Speaking to The New York Times, Gabrielle Toledano said that the upcoming IPO and the way the company allegedly treats staff could mean competitors will poach its employees with more enticing offers.
“I expect a lot of game and tech companies will begin recruiting Zynga’s talent after their equity becomes liquid,” said Toledano.
“Competitors will make the case that they offer much more compelling opportunities for creative people.”
She added: “We’ve learned that when companies treat talent as a commodity, the consequences are severe. It takes years to repair a reputation.”
Former staff at the browser game giants have also allegedly spoke out about how the studio pulls data and track progress on its 3,000 employees, with one analyst stating the company was “very similar to a New York investment bank, it’s very data-driven and it’s intense.”
The working conditions have become so much of a problem that the article also reports that this is what prevented Zynga’s $950 million Popcap buyout from going through. The casual games studio instead opted for a deal with Electronic Arts.

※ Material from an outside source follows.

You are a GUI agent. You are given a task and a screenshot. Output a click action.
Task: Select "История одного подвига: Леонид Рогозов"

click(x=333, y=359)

“Zynga should be an example of entrepreneurship at its best,” said co-founder of VC firm Elevation Partners Roger McNamee.
“Instead it’s going to be a Harvard Business School case study on founder overreach, this will be a cautionary tale.”
Zynga CEO Mark Pincus has recently been fighting off allegations of pressuring employees into selling stock before its IPO, stating the claims “are based on hearsay and innuendo”.